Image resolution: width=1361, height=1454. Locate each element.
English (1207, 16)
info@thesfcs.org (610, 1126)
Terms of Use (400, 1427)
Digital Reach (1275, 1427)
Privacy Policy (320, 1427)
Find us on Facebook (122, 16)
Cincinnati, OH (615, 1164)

* * *

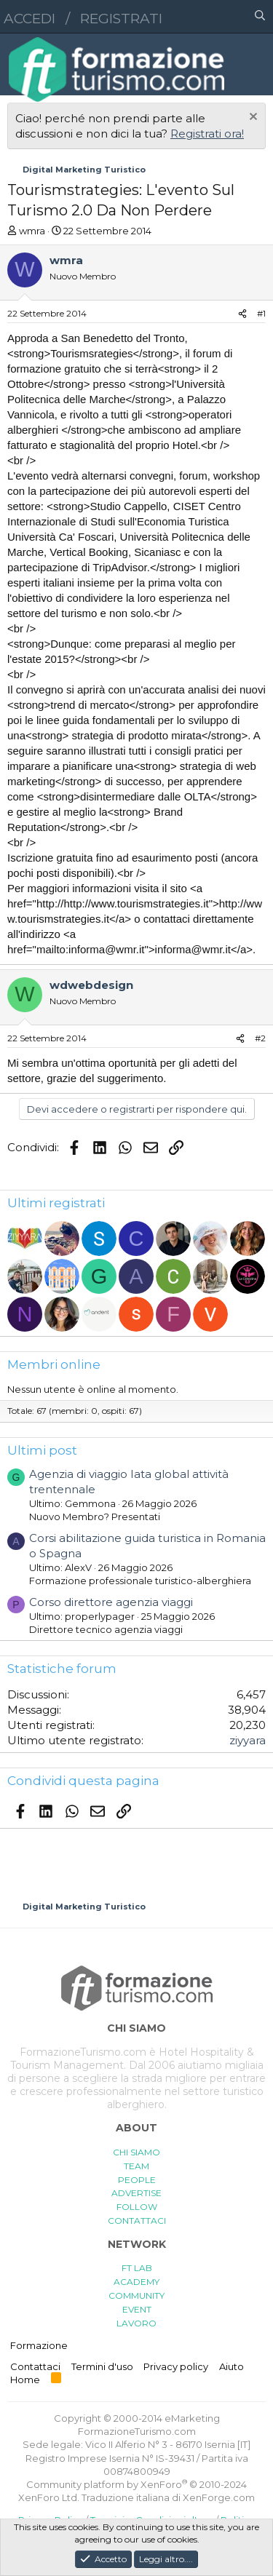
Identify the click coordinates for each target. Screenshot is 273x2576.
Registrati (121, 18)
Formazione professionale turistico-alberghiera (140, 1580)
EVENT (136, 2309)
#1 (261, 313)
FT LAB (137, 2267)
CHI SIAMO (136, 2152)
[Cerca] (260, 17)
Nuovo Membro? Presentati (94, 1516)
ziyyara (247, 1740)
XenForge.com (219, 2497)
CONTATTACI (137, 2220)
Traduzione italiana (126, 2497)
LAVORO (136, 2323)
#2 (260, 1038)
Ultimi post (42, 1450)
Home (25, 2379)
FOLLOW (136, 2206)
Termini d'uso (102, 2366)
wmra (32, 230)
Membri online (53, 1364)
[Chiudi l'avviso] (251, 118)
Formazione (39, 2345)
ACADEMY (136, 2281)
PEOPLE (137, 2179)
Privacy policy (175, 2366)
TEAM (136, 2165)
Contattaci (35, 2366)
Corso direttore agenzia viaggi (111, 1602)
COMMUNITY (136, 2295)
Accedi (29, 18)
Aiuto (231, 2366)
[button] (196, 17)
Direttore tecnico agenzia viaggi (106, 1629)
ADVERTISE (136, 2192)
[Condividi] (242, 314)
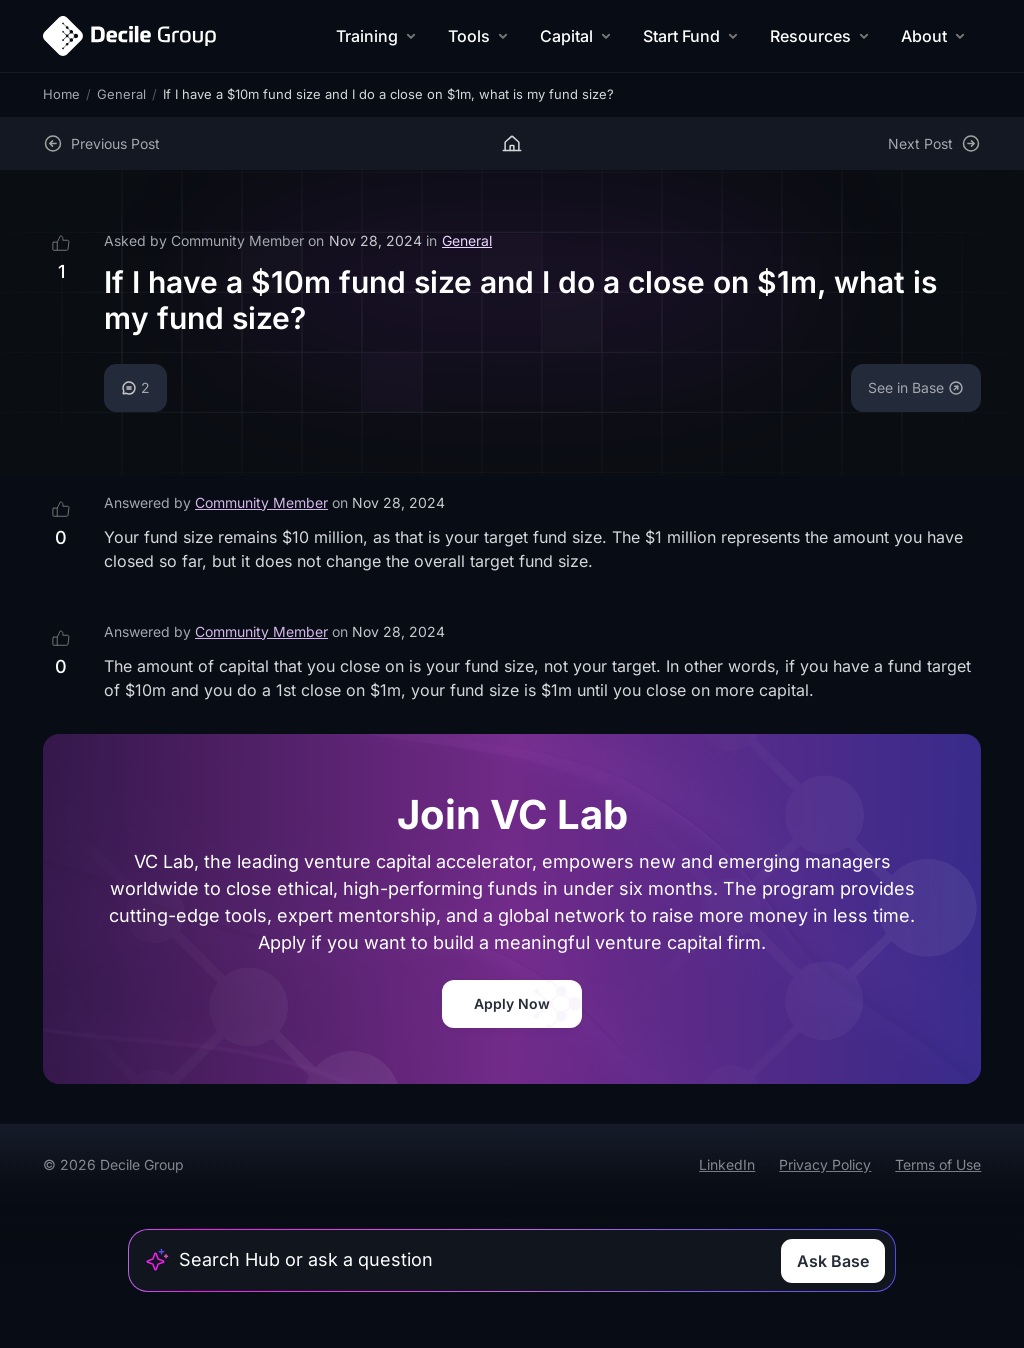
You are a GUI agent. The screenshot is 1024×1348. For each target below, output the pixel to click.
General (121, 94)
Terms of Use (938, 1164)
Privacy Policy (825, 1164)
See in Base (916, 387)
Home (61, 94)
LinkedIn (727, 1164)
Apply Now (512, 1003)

* **Written request**
Switch "Terms of Use" to "Terms of Service" in the entries starting at the line that contains "Aiuto (231, 2366)" and ending at the line that contains "Apply Now (512, 1003)", and give back only those lines, otherwise unchanged and without the pictures.

* **The solution**
Aiuto (231, 2366)
[button] (196, 17)
Direttore tecnico agenzia viaggi (106, 1629)
ADVERTISE (136, 2192)
[Condividi] (242, 314)
You are a GUI agent. The screenshot is 1024×1348. For each target below, output the pixel to click.
General (121, 94)
Terms of Service (938, 1164)
Privacy Policy (825, 1164)
See in Base (916, 387)
Home (61, 94)
LinkedIn (727, 1164)
Apply Now (512, 1003)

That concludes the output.